[INPUT DATA]
*****

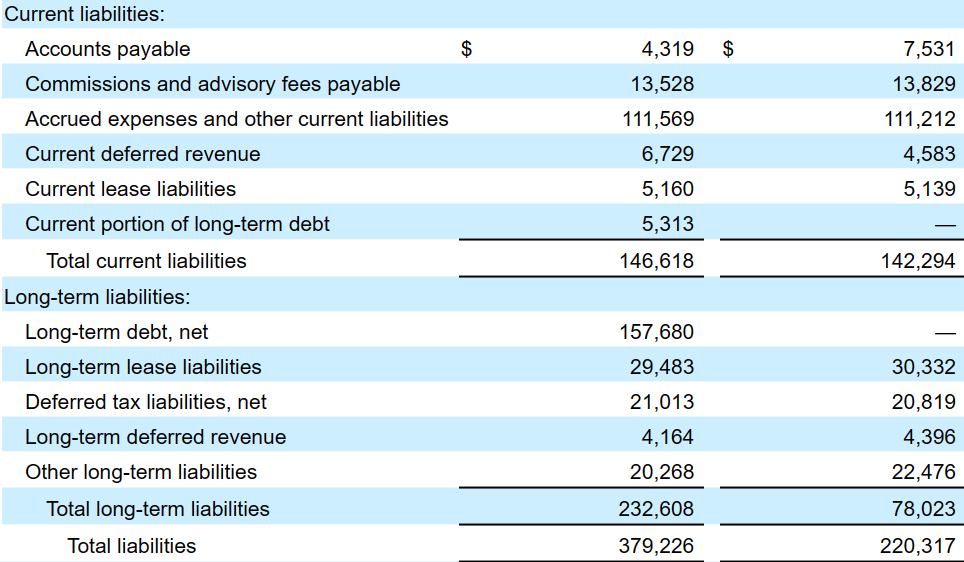
Task: Click the 'Current lease liabilities' label
Action: (130, 189)
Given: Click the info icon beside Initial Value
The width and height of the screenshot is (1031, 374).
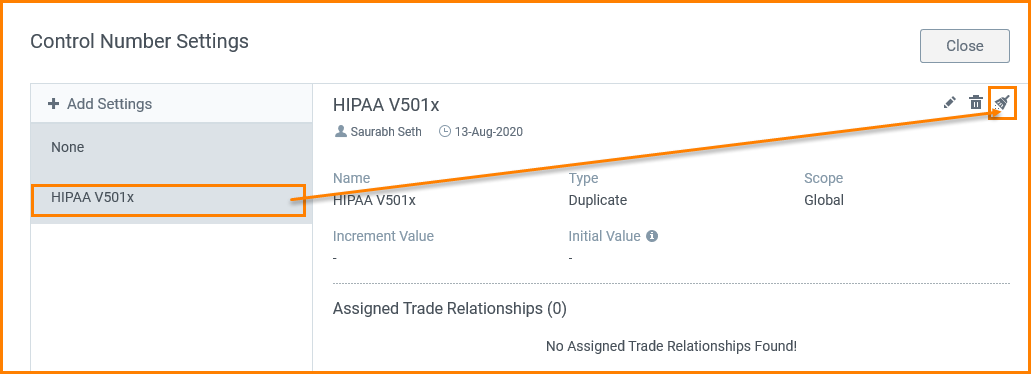Looking at the screenshot, I should pyautogui.click(x=652, y=236).
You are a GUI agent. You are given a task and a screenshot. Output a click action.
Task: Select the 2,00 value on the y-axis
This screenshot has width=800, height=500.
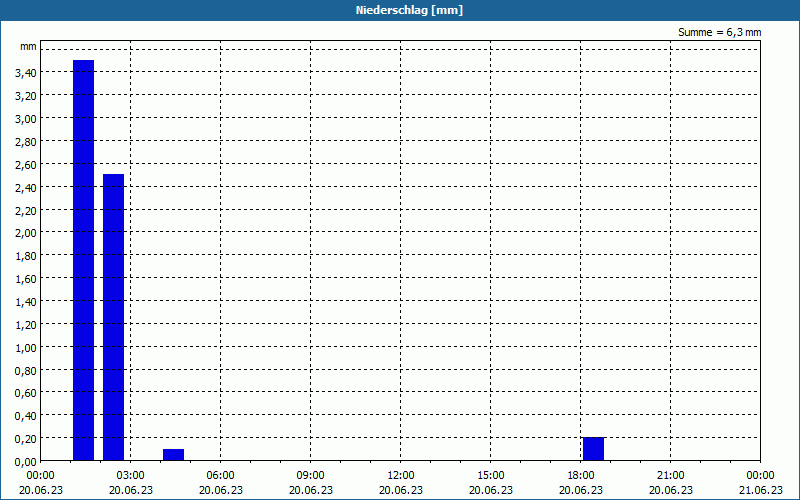tap(26, 233)
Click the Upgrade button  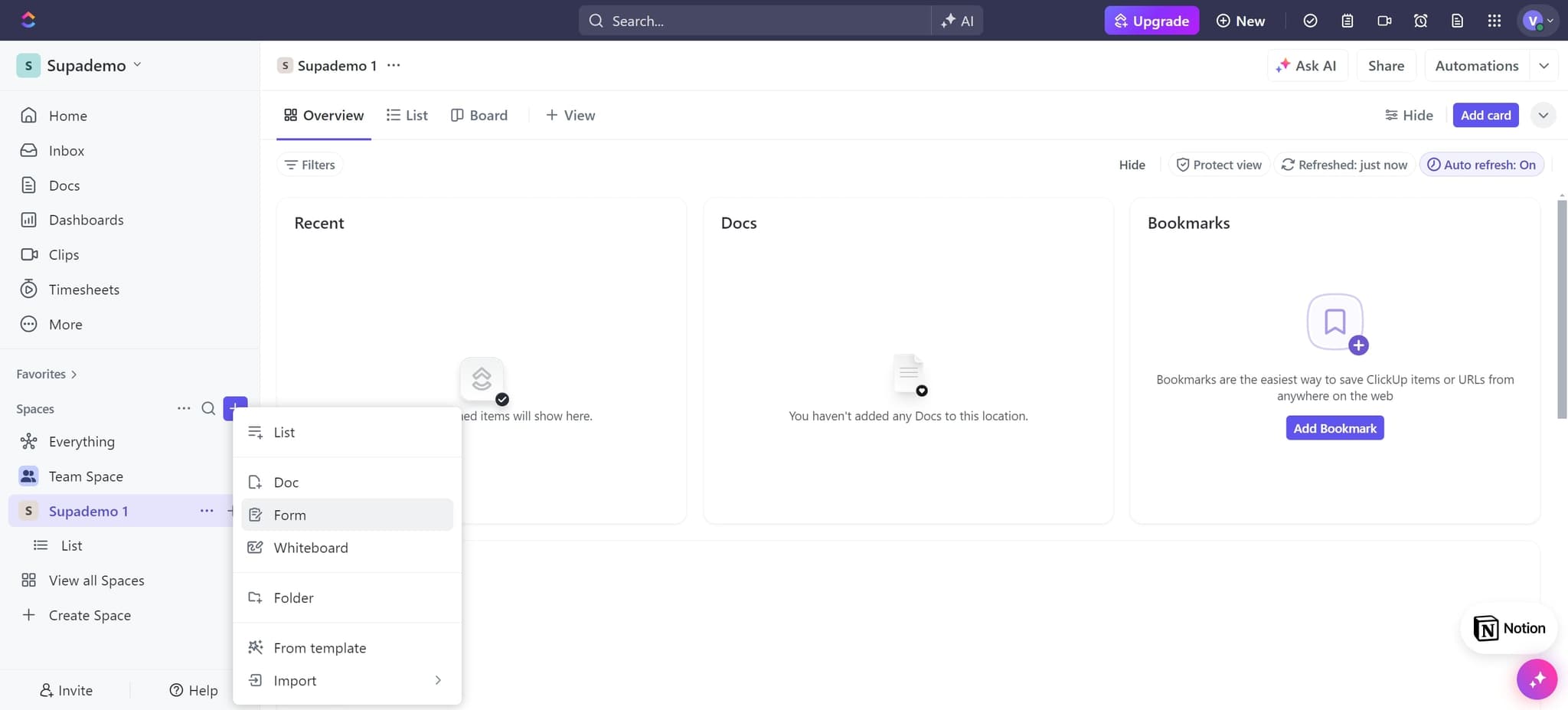(x=1152, y=21)
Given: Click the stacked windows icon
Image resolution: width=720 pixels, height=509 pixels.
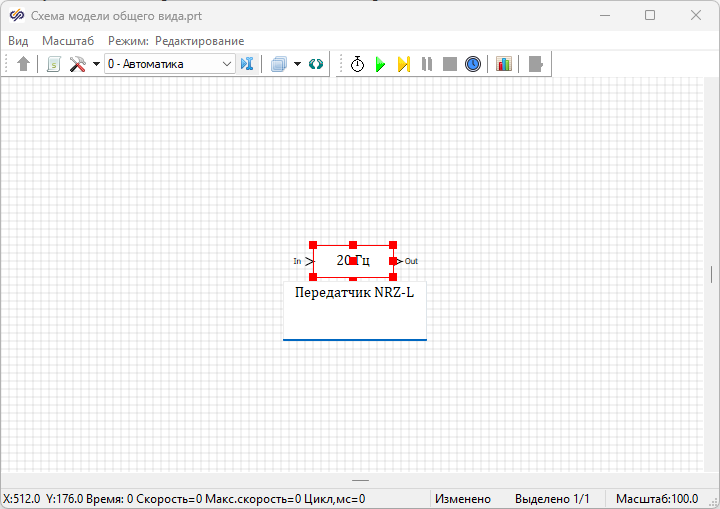Looking at the screenshot, I should coord(279,64).
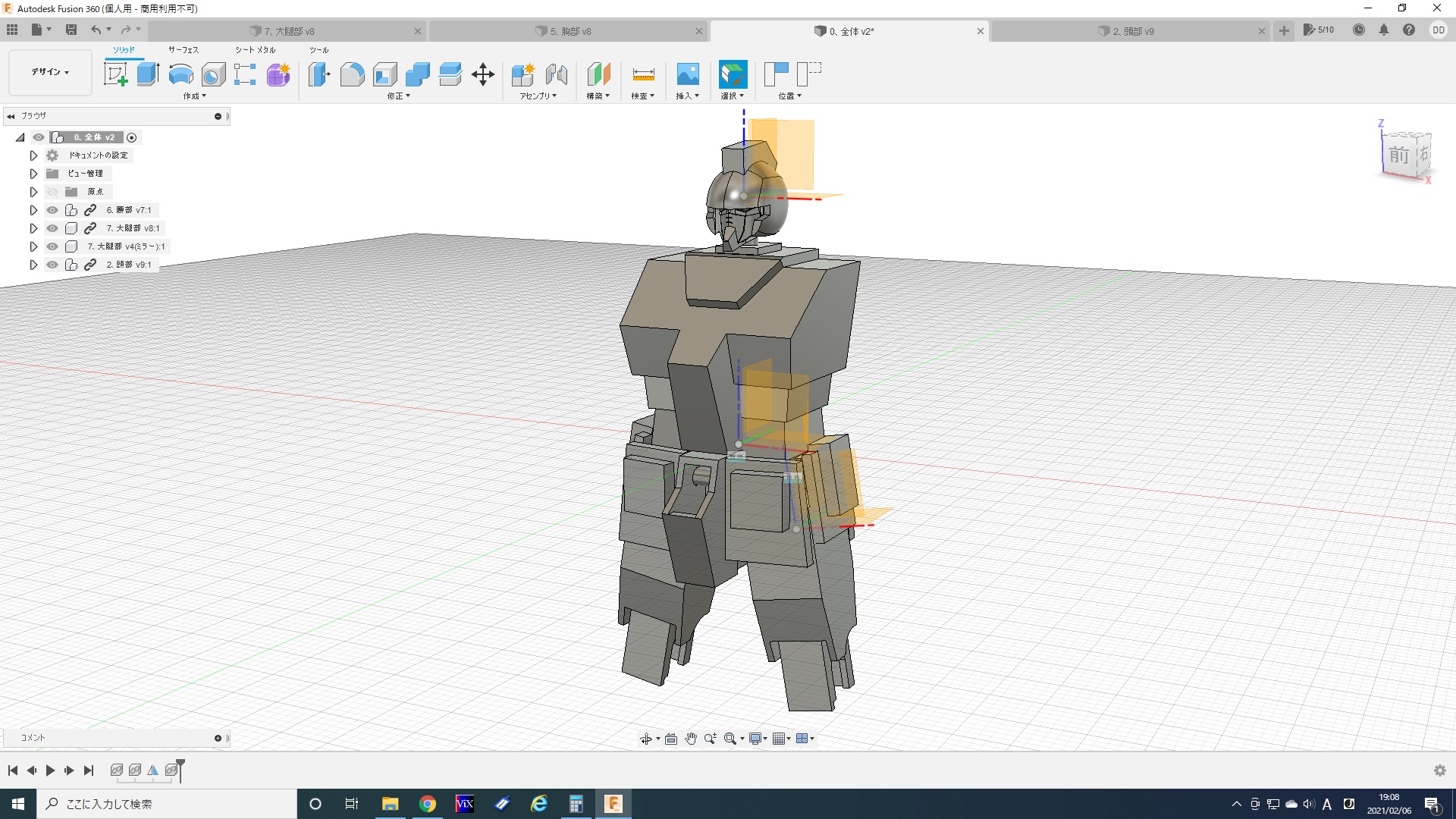Toggle visibility of 2. 頭部 v9:1
The image size is (1456, 819).
coord(52,265)
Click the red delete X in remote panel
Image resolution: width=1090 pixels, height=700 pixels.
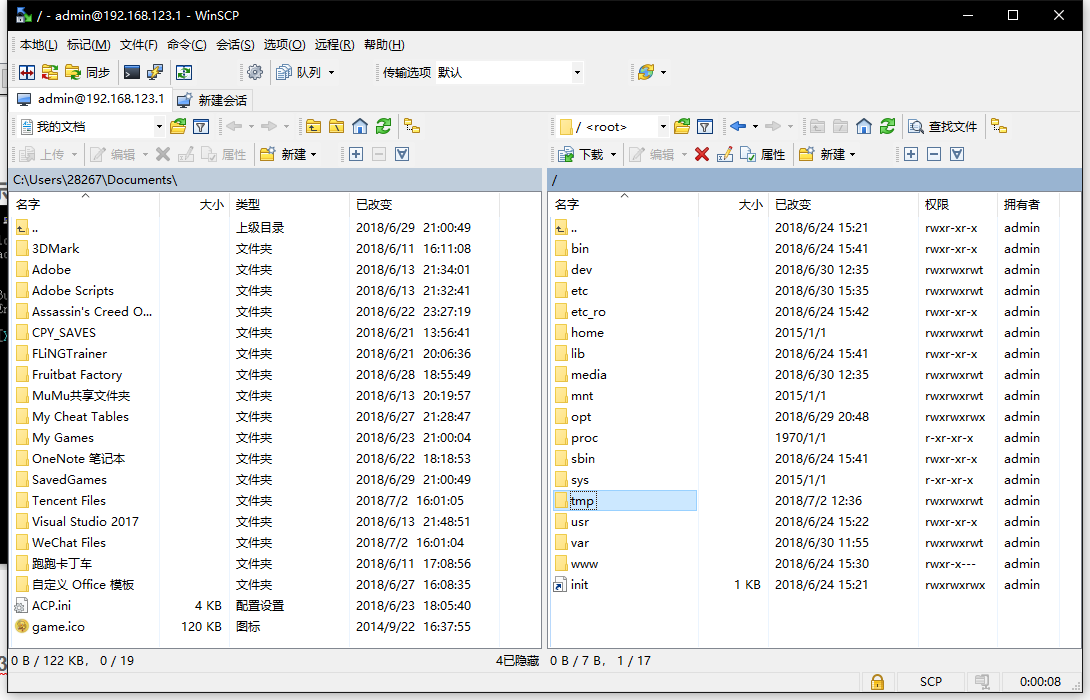(702, 154)
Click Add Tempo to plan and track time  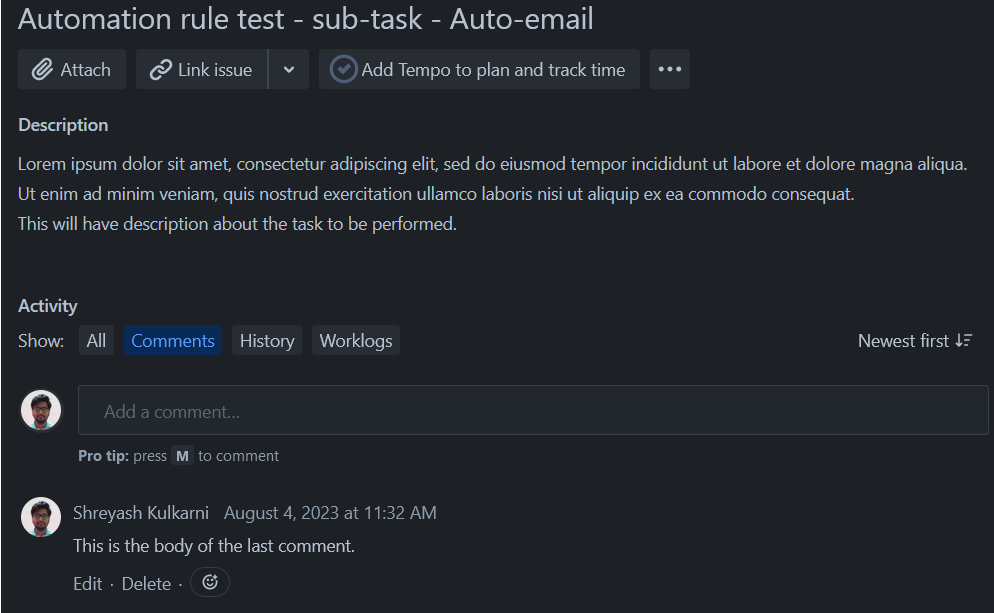pos(478,69)
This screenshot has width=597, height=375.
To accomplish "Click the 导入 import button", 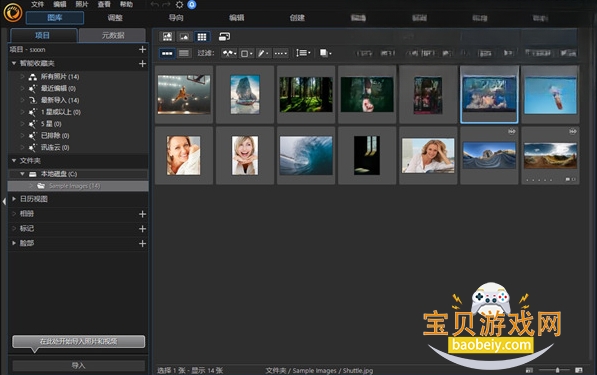I will pyautogui.click(x=78, y=365).
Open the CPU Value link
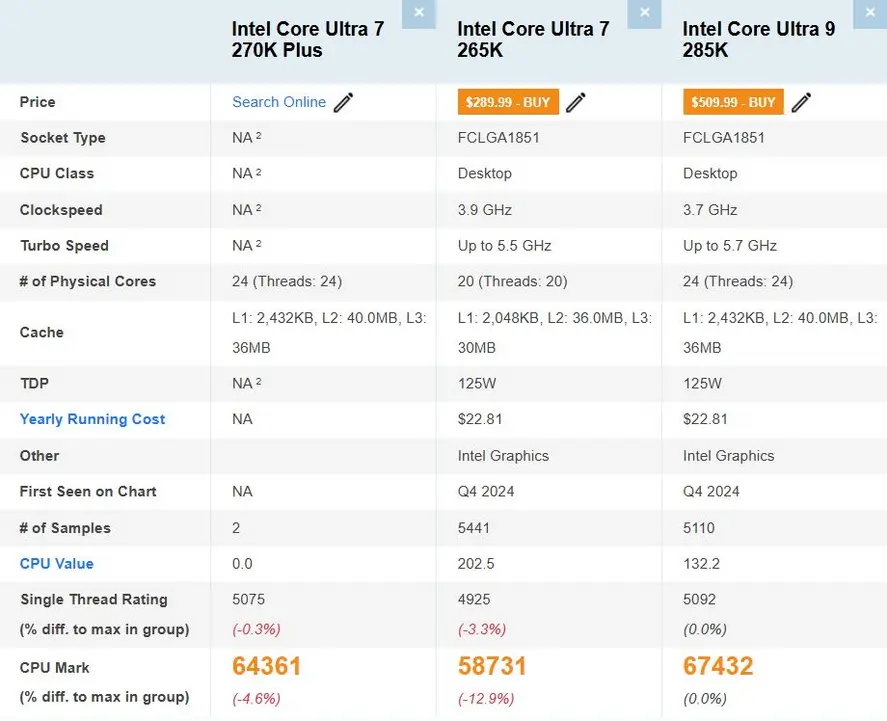 pyautogui.click(x=55, y=563)
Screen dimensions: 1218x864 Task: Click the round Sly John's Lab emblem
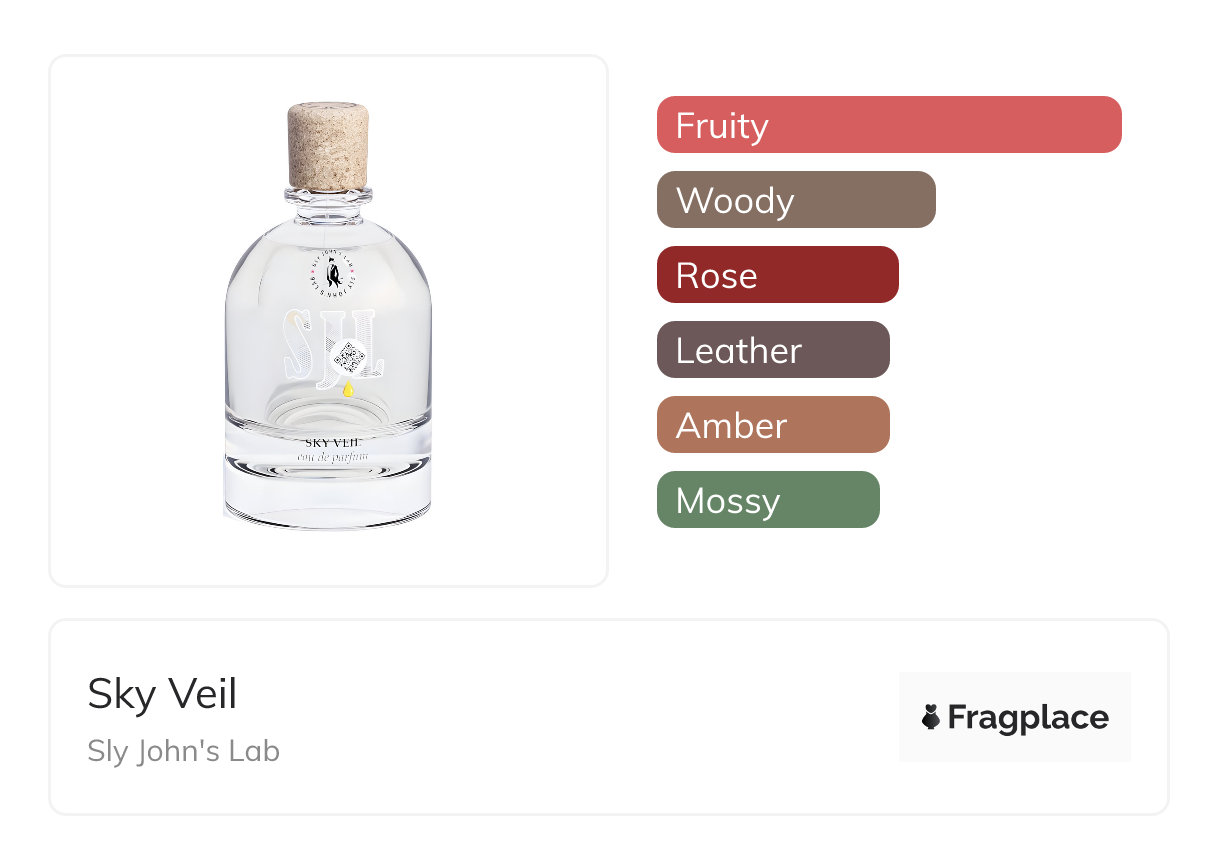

*****

[WRITTEN INSTRUCTION] Update the items from the line with "Open the CPU Value link" through the end of the items, replacing "emblem" with "logo" and leaving everything else unchanged. Leave the pictures out.

[SOLUTION FOR THIS PROBLEM]
Open the CPU Value link
 pyautogui.click(x=55, y=563)
Screen dimensions: 1218x864 Task: Click the round Sly John's Lab logo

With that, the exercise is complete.